Much like the lyrics, the instrumentals rely on repetition, but do so quite carefully. Noticeable immediately from the opening track, whenever any line begins to shift from repetition to over-repetition, Tegan and Sara immediately changes the line, adds a new harmony on top of it, or if all else fails, ends the track. Furthermore, not only is the use of repetition carefully administered, but the band also insures that all lines are incredibly well balanced with each other. The obvious example is “Hell,” which has a threateningly loud drum part that Tegan and Sara then control through slight tone dampening.

Additionally, there are a number of exceptional points on Sainthood that deserve specific mention. One technique used sparingly but perfectly on the album is the combination at the end of a track (say, “Arrow”) of two of the main, contrasting sections previously used, which never fails to provide amazing harmonies and incredibly interesting interactions. It is no surprise, then, that one of the most impressive tracks on the album is “The Cure,” which uses similar harmonies and interactions throughout the track – although the section towards the center of the track that uses repeating, building descending sequences to create what are quite clearly the best chord progressions on the album trumps everything surrounding it.

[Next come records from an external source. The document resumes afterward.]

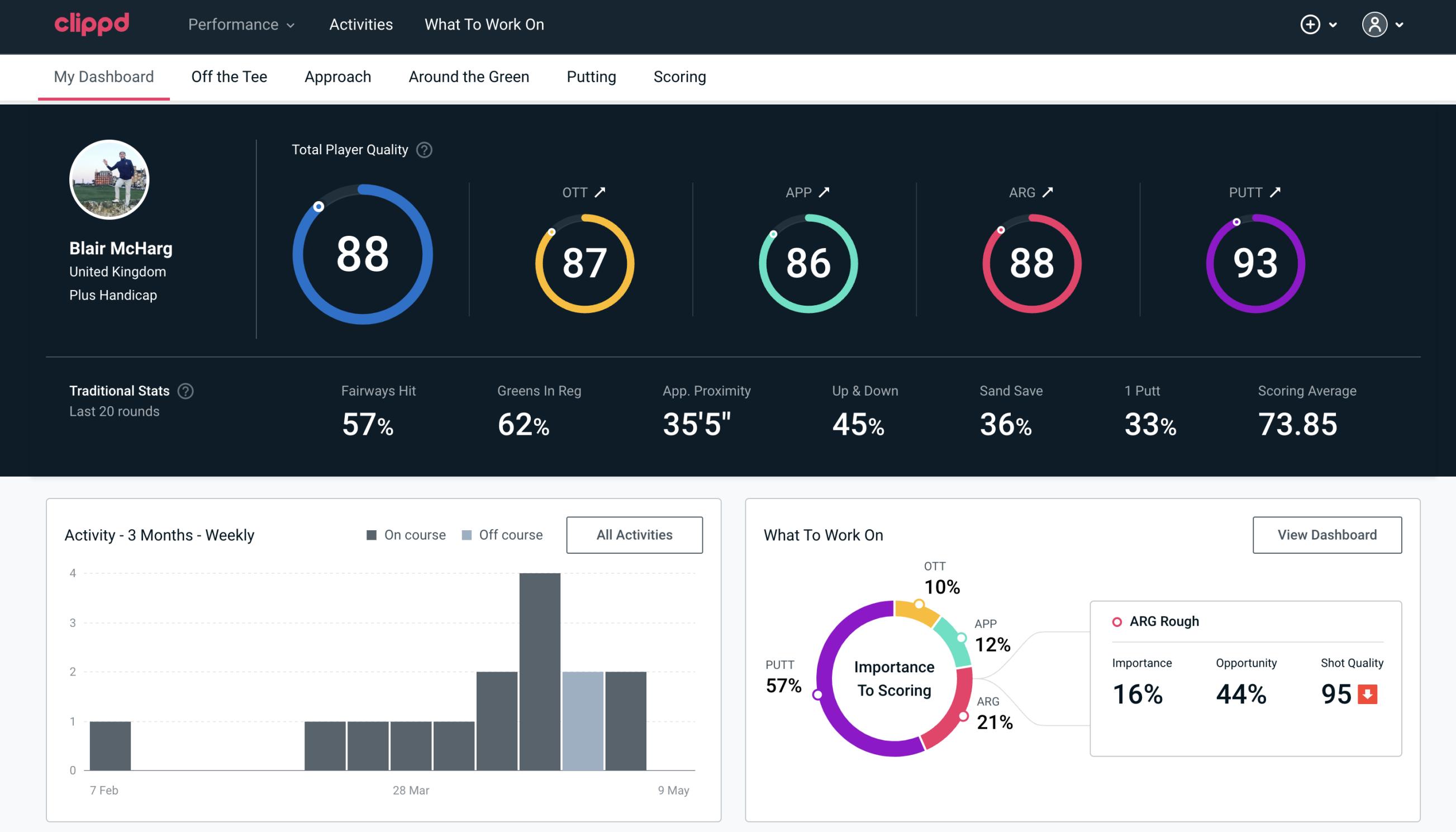Click the ARG performance score ring
The width and height of the screenshot is (1456, 832).
(1031, 261)
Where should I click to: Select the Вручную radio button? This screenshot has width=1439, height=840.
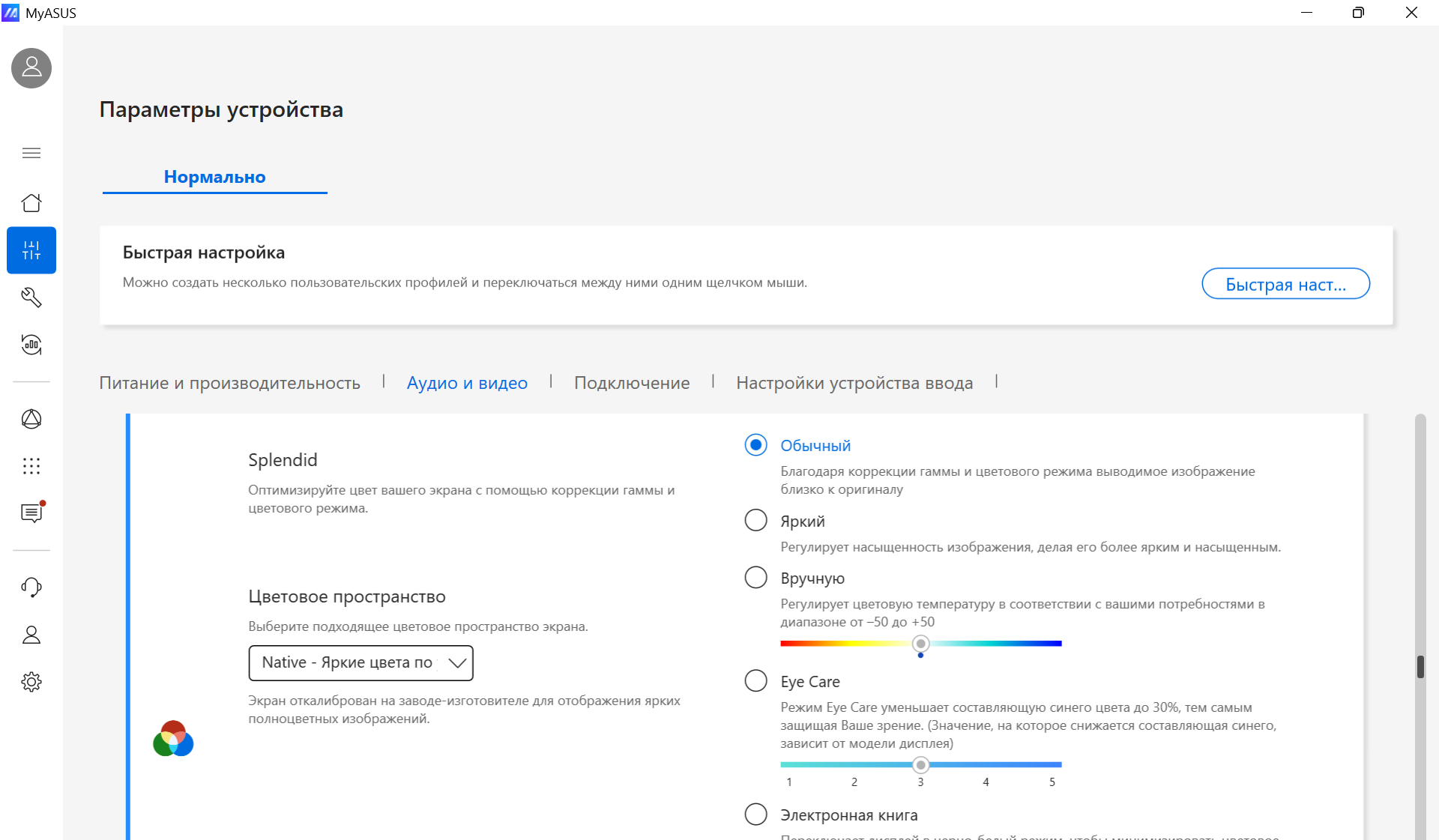tap(755, 577)
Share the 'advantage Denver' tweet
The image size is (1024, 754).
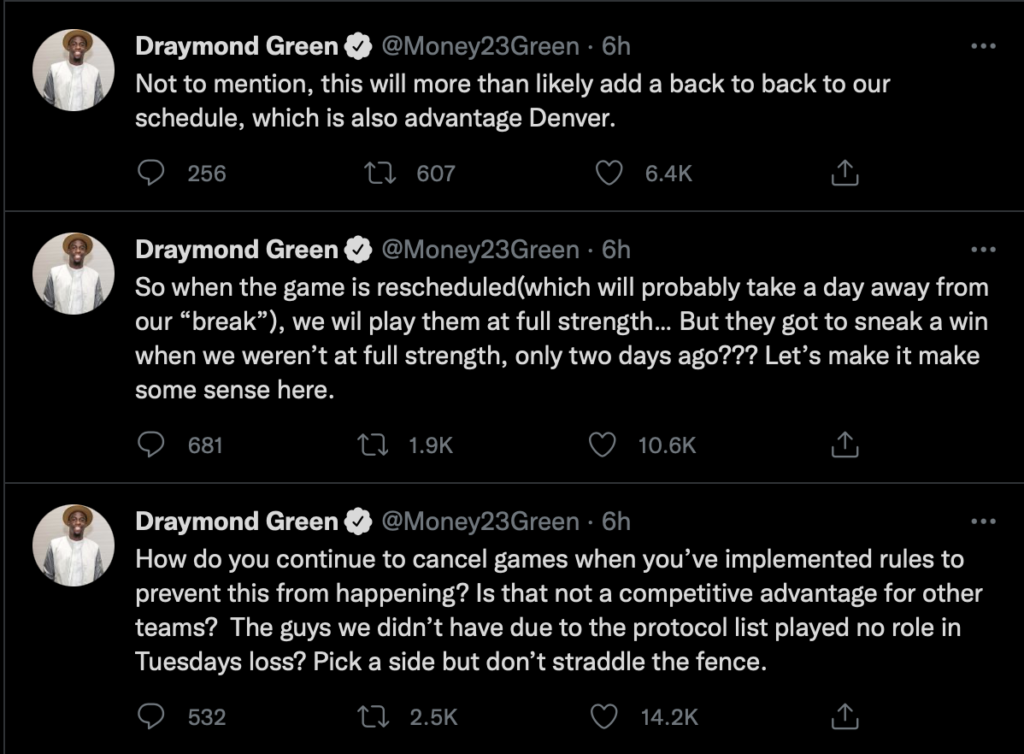844,172
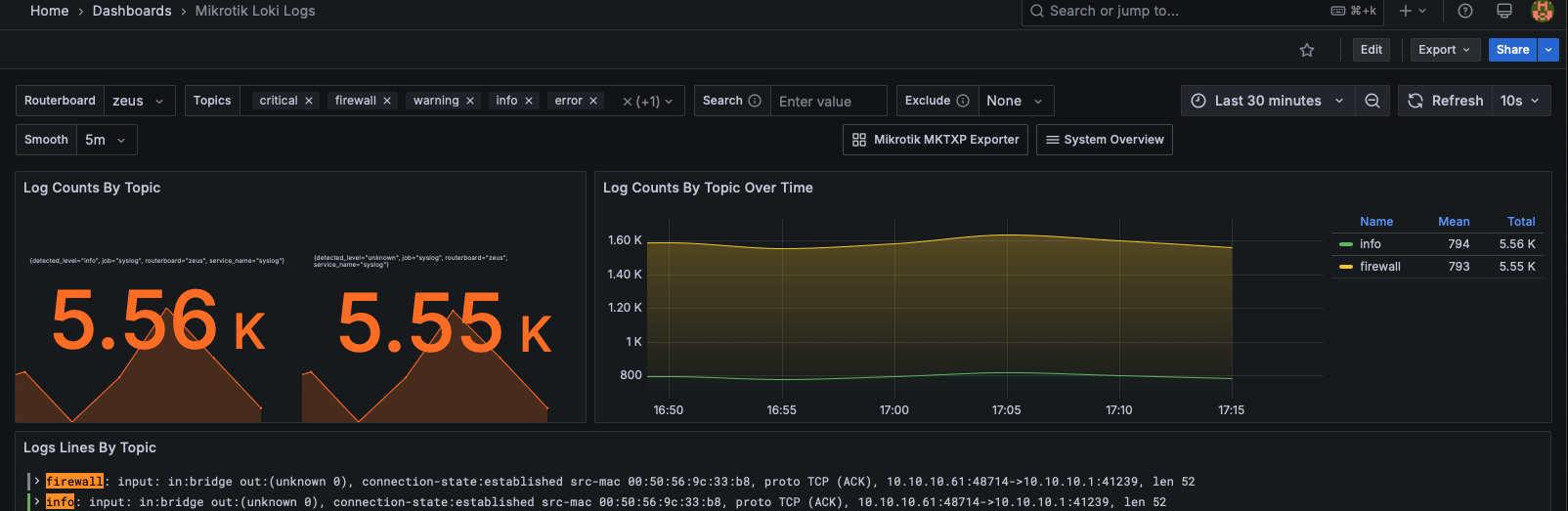Open the 10s refresh interval dropdown
This screenshot has width=1568, height=511.
(1520, 101)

The combination of creative vocals and lyrics, well-composed and orchestrated instrumentals (as well as carefully managed length) makes Sainthood a successful album. Five previous albums have obviously contributed to the careful construction of Sainthood – there are very few missteps, and the hallmarks of the duo’s music, vocal interplay and well-controlled repetition, are in full force. Tegan and Sara has created an album which manages to have the catchy appeal of pop with the introspection of rock – and which is simply enjoyable overall.